>> Begin Record list

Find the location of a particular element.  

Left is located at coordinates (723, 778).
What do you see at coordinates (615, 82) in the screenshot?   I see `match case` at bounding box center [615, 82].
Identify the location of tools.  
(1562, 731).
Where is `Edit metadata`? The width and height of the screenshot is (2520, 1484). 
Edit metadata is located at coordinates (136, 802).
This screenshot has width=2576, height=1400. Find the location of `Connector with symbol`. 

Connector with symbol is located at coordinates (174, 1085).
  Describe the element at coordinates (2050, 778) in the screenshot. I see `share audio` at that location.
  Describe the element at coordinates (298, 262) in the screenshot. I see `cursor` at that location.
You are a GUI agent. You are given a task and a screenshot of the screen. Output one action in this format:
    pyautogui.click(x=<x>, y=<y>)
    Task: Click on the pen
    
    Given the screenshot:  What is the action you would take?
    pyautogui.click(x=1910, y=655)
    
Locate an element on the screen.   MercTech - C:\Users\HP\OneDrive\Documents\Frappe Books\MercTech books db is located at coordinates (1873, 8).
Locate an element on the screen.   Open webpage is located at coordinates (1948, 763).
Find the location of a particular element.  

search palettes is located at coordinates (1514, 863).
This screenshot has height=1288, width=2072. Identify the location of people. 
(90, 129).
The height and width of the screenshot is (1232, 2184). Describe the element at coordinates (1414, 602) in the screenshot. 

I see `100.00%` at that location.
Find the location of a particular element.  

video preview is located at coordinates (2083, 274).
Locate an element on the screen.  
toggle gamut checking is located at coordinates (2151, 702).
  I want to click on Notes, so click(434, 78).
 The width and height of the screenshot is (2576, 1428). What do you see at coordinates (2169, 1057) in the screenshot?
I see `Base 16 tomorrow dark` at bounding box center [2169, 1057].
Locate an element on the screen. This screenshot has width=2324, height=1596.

>> End Record list

Work to do – Set out every line of the data above as a numbered list, omitting the blank lines.

Written response –
1. Find the location of a particular element.  
2. Left is located at coordinates (723, 778).
3. What do you see at coordinates (615, 82) in the screenshot?   I see `match case` at bounding box center [615, 82].
4. Identify the location of tools.  
5. (1562, 731).
6. Where is `Edit metadata`? The width and height of the screenshot is (2520, 1484). 
7. Edit metadata is located at coordinates (136, 802).
8. This screenshot has width=2576, height=1400. Find the location of `Connector with symbol`. 
9. Connector with symbol is located at coordinates (174, 1085).
10.   Describe the element at coordinates (2050, 778) in the screenshot. I see `share audio` at that location.
11.   Describe the element at coordinates (298, 262) in the screenshot. I see `cursor` at that location.
12. You are a GUI agent. You are given a task and a screenshot of the screen. Output one action in this format:
13.     pyautogui.click(x=<x>, y=<y>)
14.     Task: Click on the pen
15.     Given the screenshot:  What is the action you would take?
16.     pyautogui.click(x=1910, y=655)
17. Locate an element on the screen.   MercTech - C:\Users\HP\OneDrive\Documents\Frappe Books\MercTech books db is located at coordinates (1873, 8).
18. Locate an element on the screen.   Open webpage is located at coordinates (1948, 763).
19. Find the location of a particular element.  
20. search palettes is located at coordinates (1514, 863).
21. This screenshot has height=1288, width=2072. Identify the location of people. 
22. (90, 129).
23. The height and width of the screenshot is (1232, 2184). Describe the element at coordinates (1414, 602) in the screenshot. 
24. I see `100.00%` at that location.
25. Find the location of a particular element.  
26. video preview is located at coordinates (2083, 274).
27. Locate an element on the screen.  
28. toggle gamut checking is located at coordinates (2151, 702).
29.   I want to click on Notes, so click(434, 78).
30.  The width and height of the screenshot is (2576, 1428). What do you see at coordinates (2169, 1057) in the screenshot?
31. I see `Base 16 tomorrow dark` at bounding box center [2169, 1057].
32. Locate an element on the screen. This screenshot has width=2324, height=1596.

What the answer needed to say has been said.